In freebsd-questions Digest, Vol 330, Issue 2, Message: 22
On Tue, 28 Sep 2010 00:02:29 -0700 perryh at pluto.rain.com wrote:
 > Mike Clarke <jmc-freebsd2 at milibyte.co.uk> wrote:
 > > On Monday 27 September 2010, perryh at pluto.rain.com wrote:
 > > > I've recently started on a new system, and am planning to
 > > > install 8.1-RELEASE, including the corresponding ports tree;
 > > > then install what ports I can from packages and also fetch the
 > > > corresponding distfiles; and finally build -- from release-
 > > > corresponding ports -- any that aren't available as packages or
 > > > where I want non-default OPTION settings.  That approach should
 > > > avoid most nasty surprises while getting things set up and
 > > > working.  _After_ everything is installed and configured
 > > > properly will be plenty soon enough to consider whether any
 > > > ports need to be updated -- and the already-installed-and-
 > > > working package collection will provide a fallback in case
 > > > of trouble trying to build any updated versions.
 > >
 > > The problem is if/when you need to update a port as a result of
 > > a security advisory. If your ports tree is very much out of date
 > > then it's likely that updating that one port will require a number
 > > of dependencies to be updated as well, sometimes all the ports
 > > depending on one or more of the updated dependencies need to be
 > > updated as well and the resultant bag of worms can take quite a
 > > lot of sorting out.  The "little and often" approach of keeping
 > > the ports tree up to date could be less traumatic.
 > 
 > and, in this context, your point is?
 > 
 > I'm advocating starting from a stable and self-consistent baseline,
 > consisting of a release _and_ its corresponding port/package
 > collection, and then considering whether any updates are needed.
 > Isn't that orthogonal to the question of whether or not to follow
 > ports updates, once the baseline has been established?

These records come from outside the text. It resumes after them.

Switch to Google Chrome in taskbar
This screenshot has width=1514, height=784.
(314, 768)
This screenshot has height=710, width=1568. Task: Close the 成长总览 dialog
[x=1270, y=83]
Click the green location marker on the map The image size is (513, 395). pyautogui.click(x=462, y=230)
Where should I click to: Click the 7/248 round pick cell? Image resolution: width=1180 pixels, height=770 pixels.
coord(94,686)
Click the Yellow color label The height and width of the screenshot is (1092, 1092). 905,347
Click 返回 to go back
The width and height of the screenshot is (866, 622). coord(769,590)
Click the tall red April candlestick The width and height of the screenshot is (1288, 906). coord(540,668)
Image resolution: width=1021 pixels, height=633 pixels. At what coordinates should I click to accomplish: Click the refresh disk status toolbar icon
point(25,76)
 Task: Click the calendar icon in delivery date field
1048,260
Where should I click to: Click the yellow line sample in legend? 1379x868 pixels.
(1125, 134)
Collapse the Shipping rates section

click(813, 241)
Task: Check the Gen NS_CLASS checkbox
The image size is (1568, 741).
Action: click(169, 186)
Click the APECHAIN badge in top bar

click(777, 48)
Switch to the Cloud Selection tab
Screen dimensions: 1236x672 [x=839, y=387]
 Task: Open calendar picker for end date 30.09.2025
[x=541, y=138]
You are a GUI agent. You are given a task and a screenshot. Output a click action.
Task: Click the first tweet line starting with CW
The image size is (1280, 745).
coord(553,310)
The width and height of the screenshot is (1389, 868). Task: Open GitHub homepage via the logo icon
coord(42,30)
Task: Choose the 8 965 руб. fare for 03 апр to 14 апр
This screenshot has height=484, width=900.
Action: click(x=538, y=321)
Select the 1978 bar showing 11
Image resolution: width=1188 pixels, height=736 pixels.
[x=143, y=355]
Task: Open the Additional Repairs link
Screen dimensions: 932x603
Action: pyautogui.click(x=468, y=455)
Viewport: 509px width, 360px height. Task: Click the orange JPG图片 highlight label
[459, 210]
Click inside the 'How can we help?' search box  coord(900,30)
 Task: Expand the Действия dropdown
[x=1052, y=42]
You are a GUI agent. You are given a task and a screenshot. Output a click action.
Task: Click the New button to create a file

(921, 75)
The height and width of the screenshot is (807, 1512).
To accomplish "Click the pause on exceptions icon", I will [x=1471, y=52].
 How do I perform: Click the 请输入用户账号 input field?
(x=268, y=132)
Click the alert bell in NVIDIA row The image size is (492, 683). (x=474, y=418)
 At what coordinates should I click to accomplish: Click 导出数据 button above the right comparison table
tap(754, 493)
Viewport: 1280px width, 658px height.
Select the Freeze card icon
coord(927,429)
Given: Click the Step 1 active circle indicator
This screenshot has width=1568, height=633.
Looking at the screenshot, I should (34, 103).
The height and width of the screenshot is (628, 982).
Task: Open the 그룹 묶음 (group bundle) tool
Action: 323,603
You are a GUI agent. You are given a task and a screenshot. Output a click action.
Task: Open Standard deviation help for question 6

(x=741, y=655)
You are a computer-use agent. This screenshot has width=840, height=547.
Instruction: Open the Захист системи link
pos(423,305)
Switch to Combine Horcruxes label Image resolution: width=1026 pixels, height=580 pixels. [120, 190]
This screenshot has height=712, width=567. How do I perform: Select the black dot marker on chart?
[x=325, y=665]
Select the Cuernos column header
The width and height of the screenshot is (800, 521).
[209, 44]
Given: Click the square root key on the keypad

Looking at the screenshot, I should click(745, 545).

Makes sense to me.  There's been a ports freeze and extra attention to 
consistency of dependencies leading up to a -RELEASE, so there's a much 
better chance of all your ports working together from the outset, then 
you can update them at leisure while still getting on with some work!

That there's also a self-consistent complete set of packages at that 
point seems lost on some folks having good enough bandwidth and fast 
enough systems to never need bothering with packages.

I agree with Mike about the worms :)  I have an 8.0-RELEASE system with 
many ports installed and quite a few configured to taste with a recently 
upgraded 8-STABLE world, working through a huge portversion update list, 
started by fetching over 900MB of packages so far including X and KDE by 
portupgrade -aFPP.  It's going to take a while, and I'll be surprised if 
I don't skin a few knuckles on circular dependencies along the way.